Only the lines of the data below from the one with "Tumbled (982, 59)" through the one with "All brands (502, 417)" are wanted. Repeat them exactly.

(Beginning of Extracted records)

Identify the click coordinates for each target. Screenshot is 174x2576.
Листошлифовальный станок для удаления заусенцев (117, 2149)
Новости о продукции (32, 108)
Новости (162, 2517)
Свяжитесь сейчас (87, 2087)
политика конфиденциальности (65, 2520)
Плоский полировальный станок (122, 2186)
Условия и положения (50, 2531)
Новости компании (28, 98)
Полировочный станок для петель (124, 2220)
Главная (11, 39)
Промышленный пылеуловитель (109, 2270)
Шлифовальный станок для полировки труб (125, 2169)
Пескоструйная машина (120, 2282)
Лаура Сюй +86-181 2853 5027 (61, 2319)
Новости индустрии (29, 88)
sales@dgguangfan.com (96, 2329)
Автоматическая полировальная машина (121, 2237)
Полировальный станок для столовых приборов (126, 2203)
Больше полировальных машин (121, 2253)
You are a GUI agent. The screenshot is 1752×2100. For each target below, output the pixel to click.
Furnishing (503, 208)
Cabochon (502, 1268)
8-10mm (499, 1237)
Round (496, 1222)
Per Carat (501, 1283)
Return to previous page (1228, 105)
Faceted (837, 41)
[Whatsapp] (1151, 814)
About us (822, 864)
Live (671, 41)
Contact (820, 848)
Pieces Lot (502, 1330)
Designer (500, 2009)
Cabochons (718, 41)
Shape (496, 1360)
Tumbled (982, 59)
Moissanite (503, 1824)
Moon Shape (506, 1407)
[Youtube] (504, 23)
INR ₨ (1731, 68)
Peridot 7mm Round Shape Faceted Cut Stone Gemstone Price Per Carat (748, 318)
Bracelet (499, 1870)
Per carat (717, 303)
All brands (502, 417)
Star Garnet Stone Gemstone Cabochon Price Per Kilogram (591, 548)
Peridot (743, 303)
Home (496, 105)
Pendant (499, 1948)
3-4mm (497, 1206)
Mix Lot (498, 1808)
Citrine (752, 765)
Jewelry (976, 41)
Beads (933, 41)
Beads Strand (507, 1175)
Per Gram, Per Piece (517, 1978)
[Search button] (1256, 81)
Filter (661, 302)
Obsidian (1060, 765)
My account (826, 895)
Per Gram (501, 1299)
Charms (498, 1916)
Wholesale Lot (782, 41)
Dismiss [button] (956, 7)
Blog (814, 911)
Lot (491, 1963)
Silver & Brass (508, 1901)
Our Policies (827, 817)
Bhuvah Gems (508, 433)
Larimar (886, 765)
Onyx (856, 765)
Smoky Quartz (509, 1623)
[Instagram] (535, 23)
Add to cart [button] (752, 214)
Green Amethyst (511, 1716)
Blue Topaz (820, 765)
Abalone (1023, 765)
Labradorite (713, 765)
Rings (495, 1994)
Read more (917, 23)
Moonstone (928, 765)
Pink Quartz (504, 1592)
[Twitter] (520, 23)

(End of Extracted records)

§ **Task answer**:
Tumbled (982, 59)
Moissanite (503, 1824)
Moon Shape (506, 1407)
[Youtube] (504, 23)
INR ₨ (1731, 68)
Peridot 7mm Round Shape Faceted Cut Stone Gemstone Price Per Carat (748, 318)
Bracelet (499, 1870)
Per carat (717, 303)
All brands (502, 417)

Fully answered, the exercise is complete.